Amy changed out of her disguise into the dressing gown that Cook had waiting downstairs for her. While she took her tea, she assured Cook that all had gone well. Cook said, as she always did on these occasions, “I do think one of the grooms or footmen ought to be doing this if Jed can’t.”
Amy said, as she always did, “It is quite all right, Cook. I don’t mind. And you know once a young man took over he would want to keep the job.” There was no arguing with this.
“Seems to me a young lady should be getting her excitement from beaux, not brandy.”
For some reason, an image of Ravencroft’s harsh visage popped into Amy’s mind. She would have to tell him what she had overheard that night. Bransom was dead, murdered. A trap had been set for him. Therefore, someone had tumbled to it that he was a spy. In fact, the French smugglers had used the word “
espion.
” How did they know? Had he been followed? Had they searched his room at the Greenman and found some incriminating evidence?
Someone had warned Alphonse, who had connived at Bransom’s death, and passed the word to the brandy smugglers to inquire about Thatchley. Common sense told her that “someone” was the man who was receiving Alphonses’s “paper” cargo. A moment’s consideration suggested this same man had murdered Bransom.
Her instinct was to rush off to Easton to tell the Wolf that very instant. As that was ineligible, she must be in touch with him tomorrow morning. She doubted that he would answer a summons after the harangue he had read her yesterday. She must go to him. Her pride balked at the idea. He was the most toplofty, arrogant, overbearing man she had ever met. Also the most elegant. His toilette put even Felix in the shade.
Once her decision was taken she went up to bed, where she lay awake a long time, trying to think of a plan to discover who was working with Alphonse.
She awoke in the morning to clear white skies and watery sunlight, which was called a fine day on the coast, where a blue sky was a rarity. Her first duty every morning was to take her father’s breakfast tray up to him.
“How is he, Tombey?” she asked, when he met her at the door.
“He was a bad boy last night, Miss Bratty.”

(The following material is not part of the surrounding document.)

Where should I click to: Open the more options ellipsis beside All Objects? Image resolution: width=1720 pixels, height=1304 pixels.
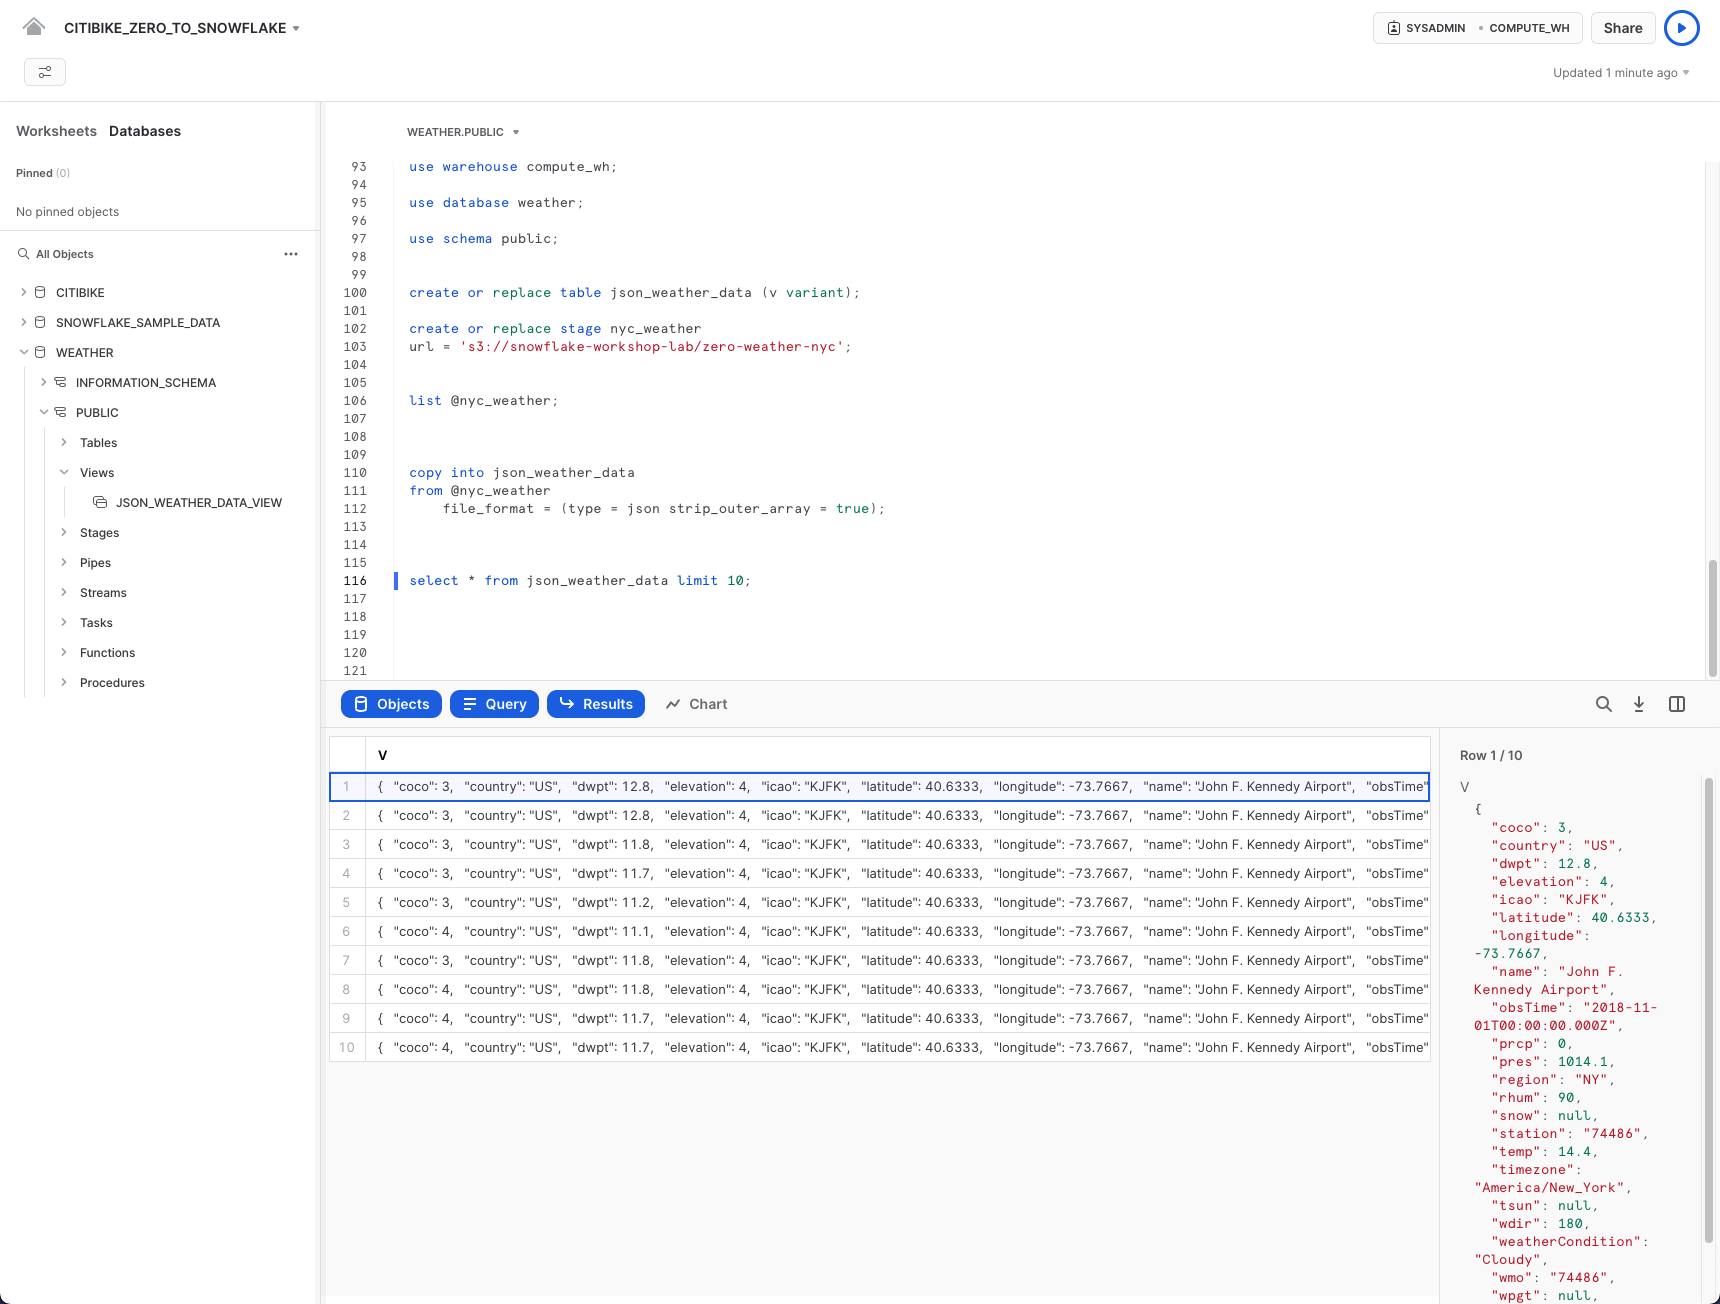click(x=291, y=254)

“Oh dear. He wet the bed again.”
“And threw a glass of water at me. But there, he’s not hisself, Miss. I remember him well from the old days.”
A wavering voice called to her from the bed. “They’re treating me like a dog, Nanny.” What an injustice to loyal Tombey! He shook his head in sorrow.
She went to the bedside and comforted her father as much as she could. It was heartbreaking to see the dignified old gentleman sunk to this pitiable state. She remembered him from the old days, too, when the parish looked up to him, and rushed to him in their time of trouble. And to think Felix Bratty, that foolish fop, would be his replacement! It was the one thing that inclined her to marry Felix, to provide a steady hand at Bratty Hall.
Amy never took much care of her appearance. With no one to appreciate a fancy toilette, she had fallen into the habit of wearing plain gowns and bonnets. She usually drew her hair into a chignon on the back of her head and called that a coiffure. As she donned her plain round bonnet, she remembered the dismissing way the Wolf had looked at her when she first spoke to him at the market. It was almost
as if he couldn’t see her. Perhaps if she dressed in a more stylish fashion, he would not dismiss her so readily.